AVAILABLE RECORDS:
☆ ☆ ☆ ☆ ☆
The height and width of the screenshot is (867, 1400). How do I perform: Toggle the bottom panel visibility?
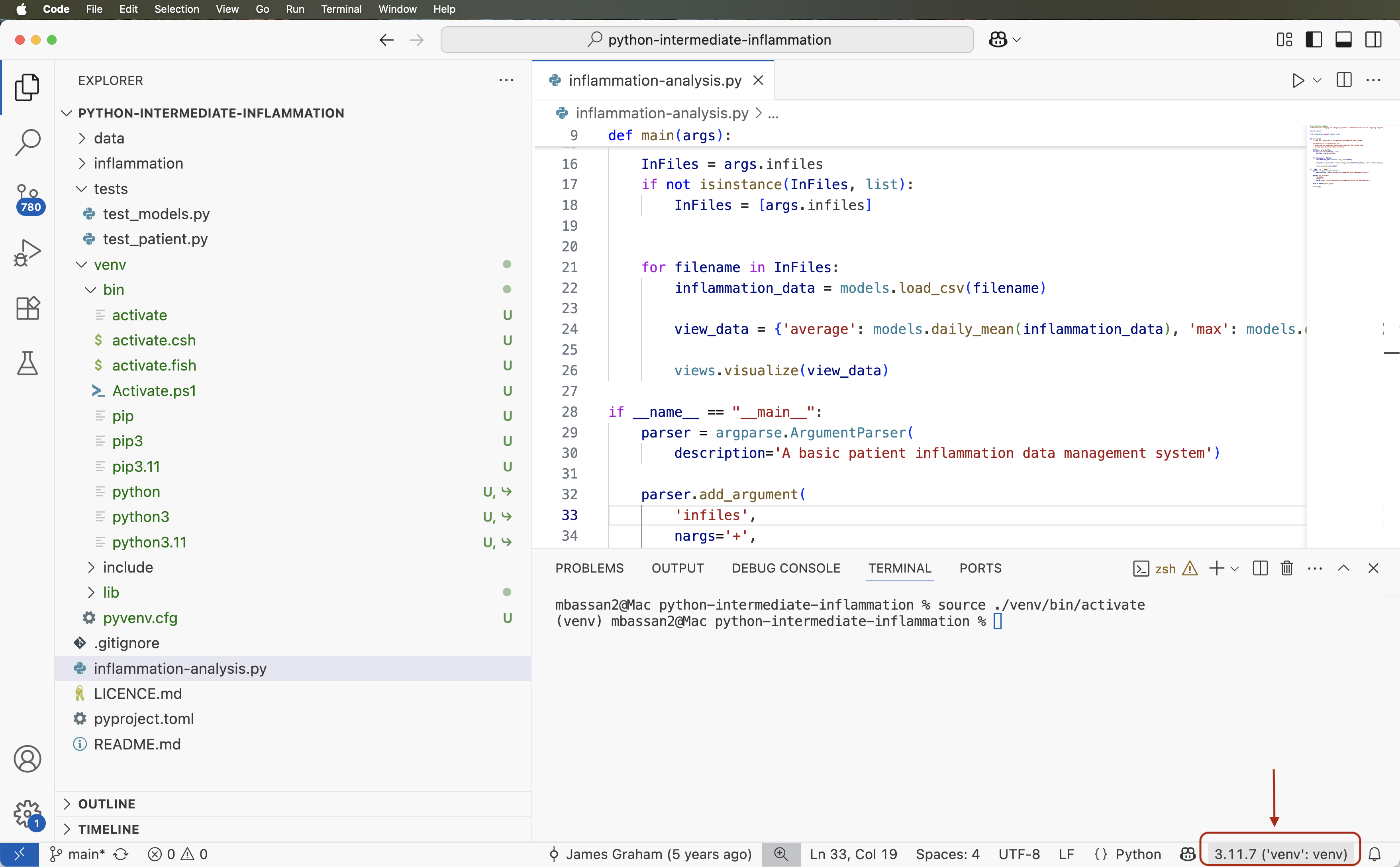point(1343,39)
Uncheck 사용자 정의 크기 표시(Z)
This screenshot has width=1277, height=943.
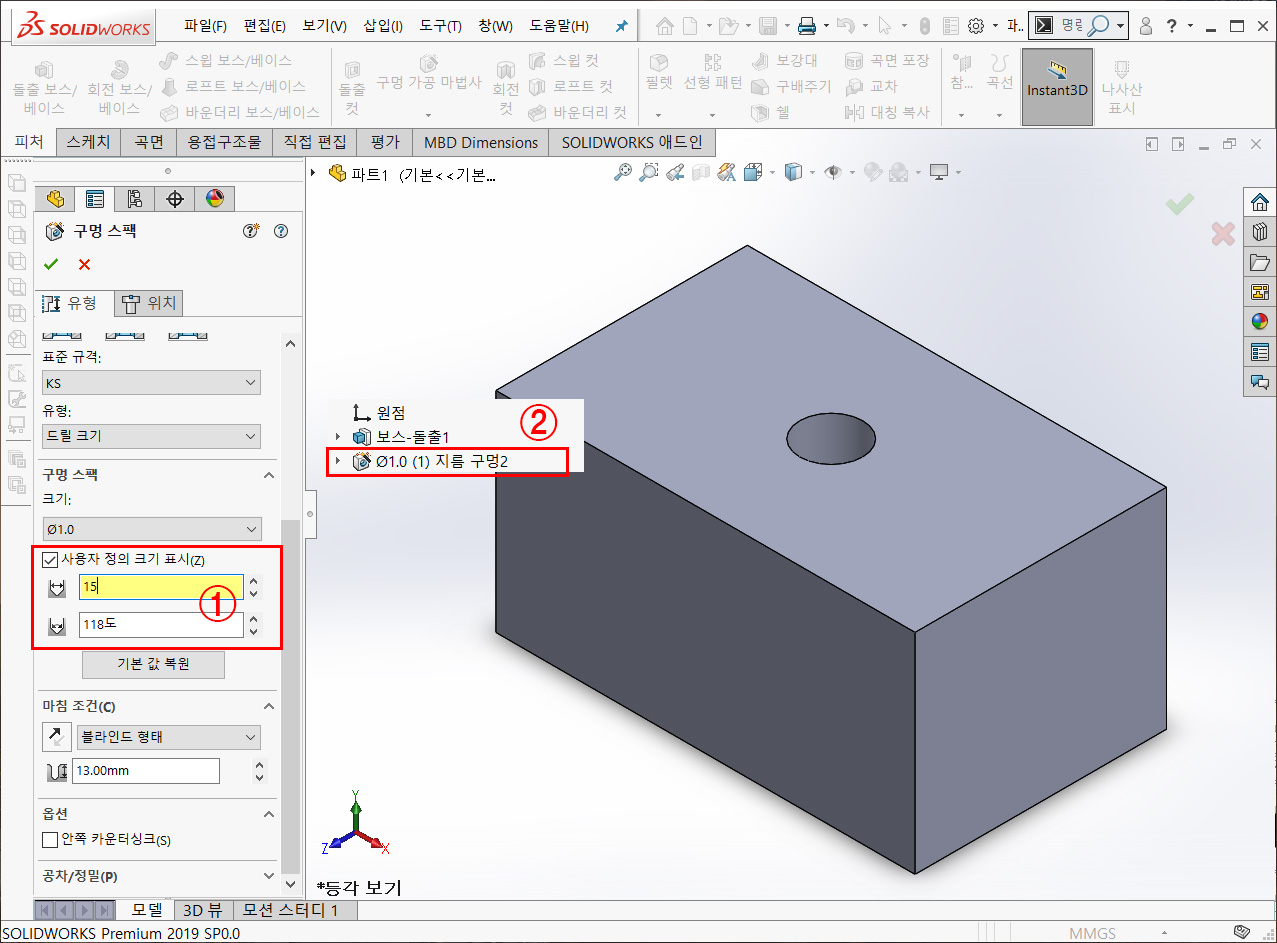[x=50, y=559]
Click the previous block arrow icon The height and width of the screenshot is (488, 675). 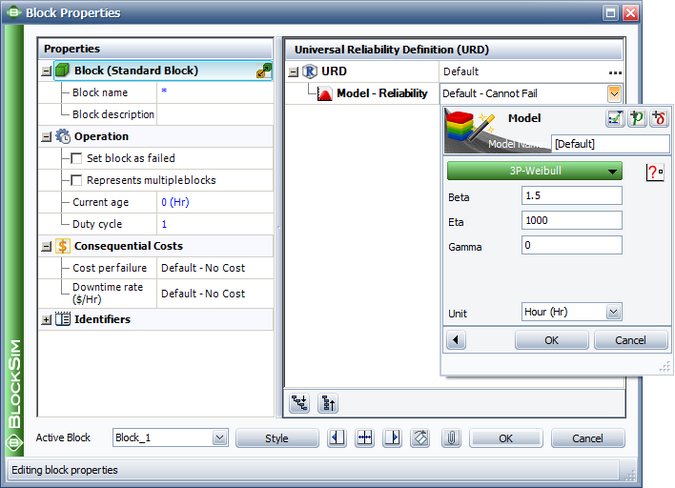(x=337, y=438)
☆ ☆ ☆ ☆ ☆
Rewrite the rows from the first one through the line containing "[x=50, y=559]", inclusive, and keep the requests unchanged. Scale every answer coordinate by 0.3, rounding to whole numbers with halves going up, and leave out the pictures.

RESPONSE:
The height and width of the screenshot is (867, 1400). How do I perform: Toggle the bottom panel visibility?
point(403,12)
Uncheck 사용자 정의 크기 표시(Z)
This screenshot has width=1277, height=943.
[x=15, y=168]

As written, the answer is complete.